### [WHAT NEEDS TO BE DONE]
Return each line exactly, from the one that has "Task: Click the word Shein in the title" through the end of the entries, both ends included. Pictures do not belong.

### [INFORMATION]
---+---

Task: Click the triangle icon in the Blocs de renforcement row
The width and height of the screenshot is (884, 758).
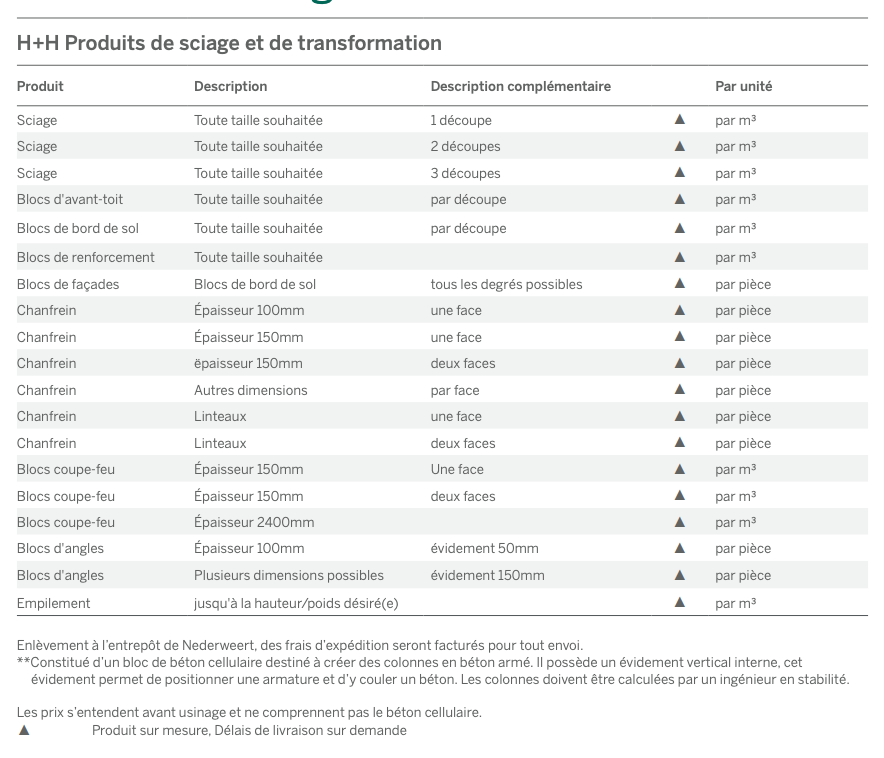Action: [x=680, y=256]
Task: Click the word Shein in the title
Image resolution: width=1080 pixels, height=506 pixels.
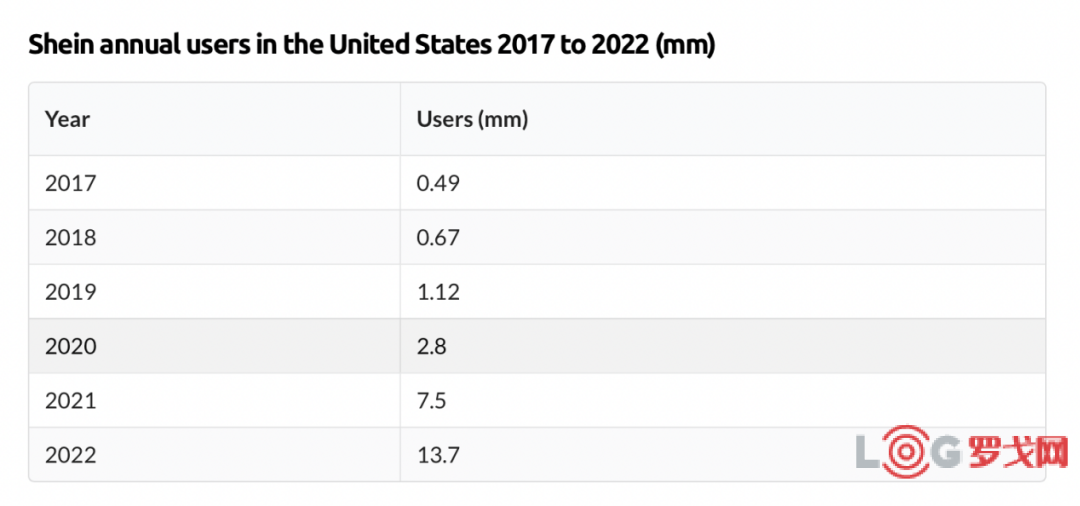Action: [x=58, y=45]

---+---

### [RESULT]
Task: Click the word Shein in the title
Image resolution: width=1080 pixels, height=506 pixels.
Action: [x=58, y=45]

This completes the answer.